# WORK TO BE COMPLETED
Tell how many lines in the records contain the word "using"; the number alone is the answer.

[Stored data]
/---

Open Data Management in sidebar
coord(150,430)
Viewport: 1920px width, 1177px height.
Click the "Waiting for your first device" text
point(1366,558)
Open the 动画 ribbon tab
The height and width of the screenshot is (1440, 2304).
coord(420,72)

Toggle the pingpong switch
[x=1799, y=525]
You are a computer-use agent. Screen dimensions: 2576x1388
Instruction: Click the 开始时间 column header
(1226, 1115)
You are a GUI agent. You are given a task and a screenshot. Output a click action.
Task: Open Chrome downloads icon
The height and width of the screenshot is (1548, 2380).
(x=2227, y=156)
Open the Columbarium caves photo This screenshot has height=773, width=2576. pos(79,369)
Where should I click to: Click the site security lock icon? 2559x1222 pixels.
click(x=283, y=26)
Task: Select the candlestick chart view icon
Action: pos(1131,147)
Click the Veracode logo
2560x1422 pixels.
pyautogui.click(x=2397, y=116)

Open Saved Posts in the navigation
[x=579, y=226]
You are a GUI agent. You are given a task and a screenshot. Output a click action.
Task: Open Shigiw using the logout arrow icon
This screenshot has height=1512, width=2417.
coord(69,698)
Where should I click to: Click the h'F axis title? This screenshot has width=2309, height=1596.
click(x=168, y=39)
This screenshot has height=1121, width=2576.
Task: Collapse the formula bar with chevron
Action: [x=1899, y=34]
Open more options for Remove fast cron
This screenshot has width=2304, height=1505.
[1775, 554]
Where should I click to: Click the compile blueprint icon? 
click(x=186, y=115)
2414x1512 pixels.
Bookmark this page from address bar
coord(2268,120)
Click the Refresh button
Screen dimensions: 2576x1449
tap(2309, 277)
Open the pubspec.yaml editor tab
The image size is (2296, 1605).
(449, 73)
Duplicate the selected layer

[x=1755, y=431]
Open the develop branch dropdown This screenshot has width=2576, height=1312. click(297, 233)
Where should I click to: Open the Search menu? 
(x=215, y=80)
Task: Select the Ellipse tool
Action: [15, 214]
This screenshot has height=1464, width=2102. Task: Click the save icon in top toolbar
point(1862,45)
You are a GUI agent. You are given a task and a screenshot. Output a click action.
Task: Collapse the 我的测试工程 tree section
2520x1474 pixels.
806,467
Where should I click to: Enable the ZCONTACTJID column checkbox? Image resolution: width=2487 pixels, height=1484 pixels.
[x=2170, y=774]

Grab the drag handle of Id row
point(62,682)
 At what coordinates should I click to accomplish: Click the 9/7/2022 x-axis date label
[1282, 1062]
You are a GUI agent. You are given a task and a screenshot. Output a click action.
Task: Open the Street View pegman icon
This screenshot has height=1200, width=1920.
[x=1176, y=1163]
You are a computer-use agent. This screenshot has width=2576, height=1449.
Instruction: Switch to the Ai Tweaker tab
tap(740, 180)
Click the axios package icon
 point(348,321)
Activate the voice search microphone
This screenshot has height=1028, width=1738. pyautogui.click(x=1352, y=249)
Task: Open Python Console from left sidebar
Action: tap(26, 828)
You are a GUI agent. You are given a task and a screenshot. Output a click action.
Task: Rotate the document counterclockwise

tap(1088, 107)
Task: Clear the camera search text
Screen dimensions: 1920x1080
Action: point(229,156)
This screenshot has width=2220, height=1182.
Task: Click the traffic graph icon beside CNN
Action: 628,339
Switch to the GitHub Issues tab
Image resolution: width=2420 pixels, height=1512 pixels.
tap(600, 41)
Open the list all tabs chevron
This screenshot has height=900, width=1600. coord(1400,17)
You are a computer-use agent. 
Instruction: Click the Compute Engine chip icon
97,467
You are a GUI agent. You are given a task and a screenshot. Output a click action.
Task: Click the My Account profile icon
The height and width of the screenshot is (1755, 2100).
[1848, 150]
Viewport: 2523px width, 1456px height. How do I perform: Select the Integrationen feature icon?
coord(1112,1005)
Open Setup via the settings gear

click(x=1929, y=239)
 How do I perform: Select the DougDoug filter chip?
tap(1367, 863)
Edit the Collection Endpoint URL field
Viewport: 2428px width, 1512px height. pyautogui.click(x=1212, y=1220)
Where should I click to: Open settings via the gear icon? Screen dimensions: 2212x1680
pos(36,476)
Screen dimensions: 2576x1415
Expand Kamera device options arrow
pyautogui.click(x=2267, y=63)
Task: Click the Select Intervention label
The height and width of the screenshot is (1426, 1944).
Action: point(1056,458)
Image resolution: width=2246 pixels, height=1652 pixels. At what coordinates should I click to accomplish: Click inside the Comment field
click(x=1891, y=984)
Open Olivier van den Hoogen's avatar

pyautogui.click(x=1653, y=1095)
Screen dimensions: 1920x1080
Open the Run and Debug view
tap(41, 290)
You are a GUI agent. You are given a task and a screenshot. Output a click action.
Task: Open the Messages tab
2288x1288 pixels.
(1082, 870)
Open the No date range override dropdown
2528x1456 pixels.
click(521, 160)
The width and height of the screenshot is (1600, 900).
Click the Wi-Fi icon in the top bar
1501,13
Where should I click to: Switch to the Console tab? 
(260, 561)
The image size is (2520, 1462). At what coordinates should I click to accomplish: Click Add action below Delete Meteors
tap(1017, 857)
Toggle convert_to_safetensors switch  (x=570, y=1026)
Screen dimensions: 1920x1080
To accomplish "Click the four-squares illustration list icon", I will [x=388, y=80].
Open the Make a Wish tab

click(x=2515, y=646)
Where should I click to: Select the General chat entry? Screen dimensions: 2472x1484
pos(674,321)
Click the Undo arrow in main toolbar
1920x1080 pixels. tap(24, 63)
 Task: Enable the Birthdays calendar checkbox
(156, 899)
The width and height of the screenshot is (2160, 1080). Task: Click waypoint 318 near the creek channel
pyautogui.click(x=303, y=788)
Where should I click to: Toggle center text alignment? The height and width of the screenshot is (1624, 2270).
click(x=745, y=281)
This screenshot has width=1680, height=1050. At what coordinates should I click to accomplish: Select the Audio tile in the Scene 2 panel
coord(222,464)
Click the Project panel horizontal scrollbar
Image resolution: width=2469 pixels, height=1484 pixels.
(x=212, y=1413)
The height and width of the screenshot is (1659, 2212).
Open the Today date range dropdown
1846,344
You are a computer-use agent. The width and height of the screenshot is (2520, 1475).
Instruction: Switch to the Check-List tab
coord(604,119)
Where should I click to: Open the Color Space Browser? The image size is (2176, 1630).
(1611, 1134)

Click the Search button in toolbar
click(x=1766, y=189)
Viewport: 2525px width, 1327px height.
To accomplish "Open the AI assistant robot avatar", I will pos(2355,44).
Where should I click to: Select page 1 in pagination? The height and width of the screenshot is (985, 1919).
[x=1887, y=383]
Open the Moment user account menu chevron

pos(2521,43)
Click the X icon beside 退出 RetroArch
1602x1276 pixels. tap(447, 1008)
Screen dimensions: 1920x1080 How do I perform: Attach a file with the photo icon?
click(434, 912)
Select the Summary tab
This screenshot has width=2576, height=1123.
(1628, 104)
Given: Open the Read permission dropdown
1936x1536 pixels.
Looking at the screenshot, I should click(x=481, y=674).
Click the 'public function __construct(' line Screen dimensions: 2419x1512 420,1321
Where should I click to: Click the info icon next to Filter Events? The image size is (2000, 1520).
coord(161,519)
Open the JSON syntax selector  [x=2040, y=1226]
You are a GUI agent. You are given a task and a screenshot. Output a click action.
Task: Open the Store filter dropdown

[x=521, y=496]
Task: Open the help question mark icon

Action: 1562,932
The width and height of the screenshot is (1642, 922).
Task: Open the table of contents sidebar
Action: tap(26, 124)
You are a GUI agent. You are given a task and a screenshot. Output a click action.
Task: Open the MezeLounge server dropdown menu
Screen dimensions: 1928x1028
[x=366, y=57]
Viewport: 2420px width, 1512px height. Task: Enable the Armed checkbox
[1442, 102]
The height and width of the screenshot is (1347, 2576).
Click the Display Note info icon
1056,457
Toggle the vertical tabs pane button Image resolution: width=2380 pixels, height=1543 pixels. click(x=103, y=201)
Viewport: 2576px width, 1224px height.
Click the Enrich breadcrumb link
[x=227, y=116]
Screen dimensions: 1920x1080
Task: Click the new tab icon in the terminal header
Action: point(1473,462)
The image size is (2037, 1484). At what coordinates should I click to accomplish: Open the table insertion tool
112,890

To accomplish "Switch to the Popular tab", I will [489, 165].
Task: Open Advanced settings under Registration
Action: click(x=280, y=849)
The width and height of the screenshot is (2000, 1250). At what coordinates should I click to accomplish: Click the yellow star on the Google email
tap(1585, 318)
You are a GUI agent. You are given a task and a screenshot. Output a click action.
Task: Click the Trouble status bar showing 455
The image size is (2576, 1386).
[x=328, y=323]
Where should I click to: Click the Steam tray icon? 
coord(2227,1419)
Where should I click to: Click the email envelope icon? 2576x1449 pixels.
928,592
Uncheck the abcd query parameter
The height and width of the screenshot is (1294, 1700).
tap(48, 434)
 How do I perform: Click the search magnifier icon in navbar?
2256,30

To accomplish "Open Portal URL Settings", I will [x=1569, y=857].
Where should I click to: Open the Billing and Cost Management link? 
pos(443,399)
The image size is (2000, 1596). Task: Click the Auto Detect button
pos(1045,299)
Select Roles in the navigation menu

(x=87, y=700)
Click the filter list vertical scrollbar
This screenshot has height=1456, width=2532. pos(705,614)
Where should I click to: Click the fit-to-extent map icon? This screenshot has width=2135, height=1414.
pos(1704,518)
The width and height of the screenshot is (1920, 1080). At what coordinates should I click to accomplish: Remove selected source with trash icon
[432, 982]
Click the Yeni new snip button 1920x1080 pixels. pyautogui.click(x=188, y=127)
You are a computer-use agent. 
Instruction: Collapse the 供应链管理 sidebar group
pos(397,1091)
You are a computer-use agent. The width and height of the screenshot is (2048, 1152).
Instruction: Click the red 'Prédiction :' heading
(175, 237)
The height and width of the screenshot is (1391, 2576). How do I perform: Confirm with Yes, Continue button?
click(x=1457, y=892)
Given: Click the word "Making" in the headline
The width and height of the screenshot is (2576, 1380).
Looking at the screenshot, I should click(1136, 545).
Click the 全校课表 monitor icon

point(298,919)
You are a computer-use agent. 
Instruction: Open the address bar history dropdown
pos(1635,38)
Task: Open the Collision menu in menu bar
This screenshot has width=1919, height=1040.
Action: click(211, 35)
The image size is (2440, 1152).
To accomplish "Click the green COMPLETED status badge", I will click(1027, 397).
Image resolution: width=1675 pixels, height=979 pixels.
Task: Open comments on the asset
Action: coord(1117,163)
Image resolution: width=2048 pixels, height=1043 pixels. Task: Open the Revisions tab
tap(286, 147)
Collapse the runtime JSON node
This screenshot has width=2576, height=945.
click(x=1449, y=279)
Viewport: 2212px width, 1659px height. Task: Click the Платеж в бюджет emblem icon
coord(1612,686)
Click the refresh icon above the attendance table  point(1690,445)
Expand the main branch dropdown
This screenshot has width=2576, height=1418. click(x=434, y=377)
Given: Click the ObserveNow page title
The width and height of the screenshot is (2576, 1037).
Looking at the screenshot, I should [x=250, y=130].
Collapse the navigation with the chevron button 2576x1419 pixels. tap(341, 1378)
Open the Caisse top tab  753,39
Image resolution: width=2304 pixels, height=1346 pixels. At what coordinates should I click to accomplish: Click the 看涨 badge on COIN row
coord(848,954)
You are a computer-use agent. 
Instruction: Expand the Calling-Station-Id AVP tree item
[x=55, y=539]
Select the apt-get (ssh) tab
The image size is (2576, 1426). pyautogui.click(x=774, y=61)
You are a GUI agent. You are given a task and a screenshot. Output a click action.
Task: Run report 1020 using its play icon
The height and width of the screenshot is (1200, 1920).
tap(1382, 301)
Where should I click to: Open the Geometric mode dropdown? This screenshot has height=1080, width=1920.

\---

# RESPONSE AREA
2